JombangBanget.id – Ancaman Demam Berdarah Dengue (DBD) masih membayangi masyarakat Jombang.

Sepanjang Januari hingga awal Februari 2026, RSUD Jombang mencatat sebanyak 41 pasien harus menjalani perawatan intensif akibat serangan penyakit yang ditularkan nyamuk Aedes aegypti tersebut.

Mereka di didominasi anak dan remaja.

Direktur RSUD Jombang, dr Pudji Umbaran, menjelaskan berdasarkan rekapitulasi tim medis, jumlah pasien DBD di Jombang pada Januari 2026 tercatat sebanyak 38 orang.

Mayoritas pasien berasal dari kelompok usia anak dan remaja. Dari jumlah tersebut, 2 pasien berusia kurang dari satu tahun, 15 pasien di usia 1-9 tahun, dan 21 pasien lainnya berusia 10-17 tahun.

"Kasus DBD pada Januari cukup mendominasi dan sebagian besar dialami oleh kelompok usia anak-anak hingga remaja,” ucap dr Pudji Umbaran, Rabu (4/2).

Memasuki awal Februari, tren pasien memang menurun.

Hingga pekan pertama, RSUD hanya menerima tiga pasien, terdiri atas satu bayi di bawah satu tahun dan dua anak usia 1–9 tahun.
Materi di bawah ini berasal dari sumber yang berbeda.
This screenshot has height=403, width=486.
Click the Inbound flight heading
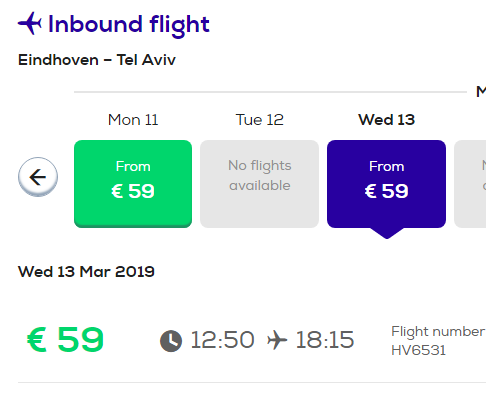pos(129,24)
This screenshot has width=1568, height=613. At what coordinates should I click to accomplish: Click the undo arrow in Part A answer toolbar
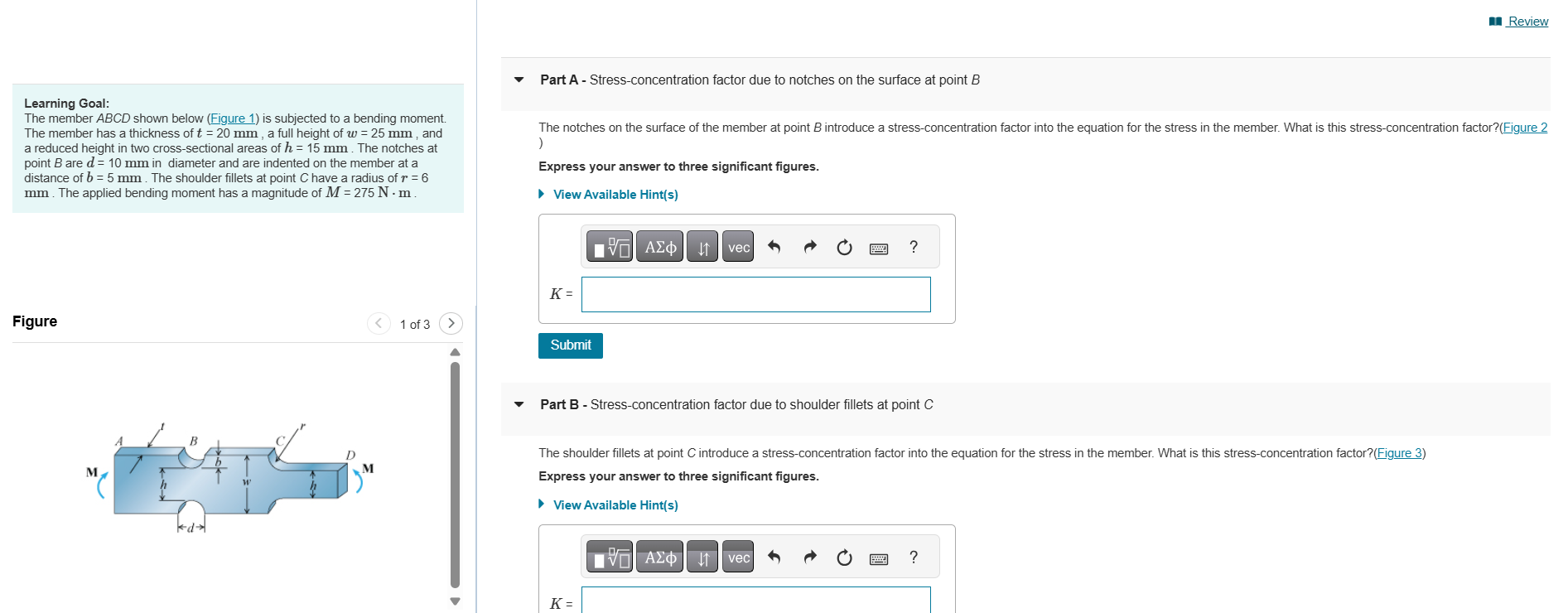774,246
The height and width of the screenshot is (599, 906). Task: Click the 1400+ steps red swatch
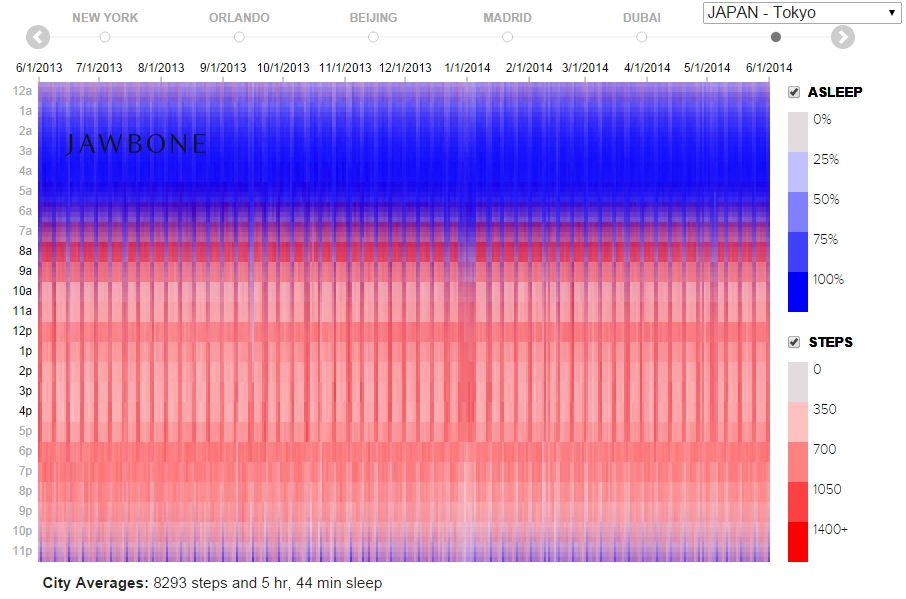(x=797, y=542)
”Kewaspadaan tetap harus ditingkatkan,” tegasnya.

Ia mengimbau masyarakat untuk terus menjaga kebersihan lingkungan dan menerapkan pola hidup sehat guna mencegah potensi peningkatan kasus di kemudian hari.

”Upaya pencegahan tetap menjadi kunci utama. Peran keluarga dan lingkungan sangat penting untuk menekan risiko penularan," terangnya.

Baca Juga: Kasus DBD Merebak, Segini Catatan Dinkes Jombang Awal 2026

Pihaknya juga mengingatkan masyarakat untuk mengenali tanda-tanda awal DBD, seperti demam tinggi mendadak, nyeri otot, serta munculnya ruam kemerahan pada kulit.

Hingga saat ini, tidak tercatat adanya korban meninggal dunia akibat DBD di wilayah tersebut selama periode pemantauan berlangsung.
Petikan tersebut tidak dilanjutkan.